Here, by specifying the color "red" in the `fill` argument, you're able to change the plot's appearance. In the next lesson, we'll go deeper into the many ways in which a plot can be customized within `ggplot2`!

#### Other plots

While we've reviewed basic code to make a few common types of plots, there are a number of other plot types that can be made in `ggplot2.` These are listed in the [online reference material for ggplot2](http://ggplot2.tidyverse.org/reference/) or can be accessed through RStudio directly. To do so, you would type `?geom_` into the Console in RStudio. A list of geoms will appear.
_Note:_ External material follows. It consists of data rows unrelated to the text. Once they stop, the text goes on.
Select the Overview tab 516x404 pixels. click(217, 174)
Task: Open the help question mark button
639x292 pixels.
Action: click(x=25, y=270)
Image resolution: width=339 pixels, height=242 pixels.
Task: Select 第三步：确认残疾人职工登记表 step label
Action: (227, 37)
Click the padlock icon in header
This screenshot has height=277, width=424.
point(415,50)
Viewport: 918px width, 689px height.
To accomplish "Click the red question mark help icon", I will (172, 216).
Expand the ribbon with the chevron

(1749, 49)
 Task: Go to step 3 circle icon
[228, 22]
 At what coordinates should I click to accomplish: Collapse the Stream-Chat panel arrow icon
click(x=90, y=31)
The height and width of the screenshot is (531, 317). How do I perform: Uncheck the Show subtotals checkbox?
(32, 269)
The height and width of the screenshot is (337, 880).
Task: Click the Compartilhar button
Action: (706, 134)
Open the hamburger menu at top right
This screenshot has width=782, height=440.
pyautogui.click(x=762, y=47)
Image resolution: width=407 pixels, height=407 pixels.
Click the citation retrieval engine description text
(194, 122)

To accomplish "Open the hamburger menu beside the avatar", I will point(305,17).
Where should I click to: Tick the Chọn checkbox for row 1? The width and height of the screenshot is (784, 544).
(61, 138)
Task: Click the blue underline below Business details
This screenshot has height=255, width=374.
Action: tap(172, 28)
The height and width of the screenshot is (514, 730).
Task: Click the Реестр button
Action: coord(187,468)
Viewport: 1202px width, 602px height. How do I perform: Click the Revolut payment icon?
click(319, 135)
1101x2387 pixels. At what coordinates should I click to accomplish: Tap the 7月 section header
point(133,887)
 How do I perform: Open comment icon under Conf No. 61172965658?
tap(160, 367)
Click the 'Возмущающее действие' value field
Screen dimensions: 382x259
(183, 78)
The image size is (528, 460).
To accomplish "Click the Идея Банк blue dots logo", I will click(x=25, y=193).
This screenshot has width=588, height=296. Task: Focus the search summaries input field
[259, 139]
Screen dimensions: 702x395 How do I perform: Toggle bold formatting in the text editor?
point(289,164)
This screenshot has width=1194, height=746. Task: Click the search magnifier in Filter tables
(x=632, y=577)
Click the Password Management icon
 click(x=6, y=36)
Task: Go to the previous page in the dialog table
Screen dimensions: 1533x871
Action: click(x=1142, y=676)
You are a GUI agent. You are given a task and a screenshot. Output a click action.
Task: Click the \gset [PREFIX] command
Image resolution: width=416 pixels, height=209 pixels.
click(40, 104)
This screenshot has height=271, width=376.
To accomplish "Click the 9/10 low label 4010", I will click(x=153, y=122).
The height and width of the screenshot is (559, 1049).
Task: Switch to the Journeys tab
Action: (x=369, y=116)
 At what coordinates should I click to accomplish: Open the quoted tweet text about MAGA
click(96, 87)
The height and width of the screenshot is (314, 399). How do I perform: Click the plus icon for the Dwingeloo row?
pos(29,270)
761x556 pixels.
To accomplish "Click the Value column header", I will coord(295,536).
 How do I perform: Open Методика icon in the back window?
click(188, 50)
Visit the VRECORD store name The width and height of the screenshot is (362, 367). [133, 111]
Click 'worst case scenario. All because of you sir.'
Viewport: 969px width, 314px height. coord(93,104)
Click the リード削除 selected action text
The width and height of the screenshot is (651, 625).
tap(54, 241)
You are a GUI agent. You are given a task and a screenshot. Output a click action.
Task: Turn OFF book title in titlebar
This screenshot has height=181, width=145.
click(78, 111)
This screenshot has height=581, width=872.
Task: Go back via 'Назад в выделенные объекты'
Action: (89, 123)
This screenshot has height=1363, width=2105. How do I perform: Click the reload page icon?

You can hover your cursor over any one of these to get a short description. 

![?geom in Console](images/gslides/207.png)

Or, you can select a geom from this list and click enter. After selecting a geom, such as geom_abline and hitting 'Enter,' the help page for that geom will pop up in the 'Help' tab at bottom right. Here, you can find more detailed information about the selected geom.

![geom_abline help page](images/gslides/208.png)

### EDA Plots

As mentioned previously, an important step after you've read your data into R and wrangled it into a tidy format is to carry out **Exploratory Data Analysis (EDA)**. EDA is the process of understanding the data in your dataset fully. To understand your dataset fully, you need a full understanding of the variables stored in your dataset, what information you have and what information you don't have (missingness!). To gain this understanding, we've discussed using packages like `skimr` to get a quick idea of what information is stored in your dataset. However, generating plots is another critical step in this process. We encourage you to use `ggplot2` to understand the distribution of each single variable as well as the relationship between each variable in your dataset.

In this process, using `ggplot2` defaults is totally fine. These plots do not have to be the most effective visualizations for communication, so you don't want to spend a ton  of time making them visually perfect. Only spend as much time on these as you need to understand your data!

## `ggplot2`: Customization

So far, we have walked through the steps of generating a number of different graphs (using different `geoms`) in `ggplot2`. We discussed the basics of mapping variables to your graph to customize its appearance or aesthetic (using size, shape, and color within `aes()`). Here, we'll build on what we've previously learned to really get down to how to customize your plots so that they're as clear as possible for communicating your results to others. 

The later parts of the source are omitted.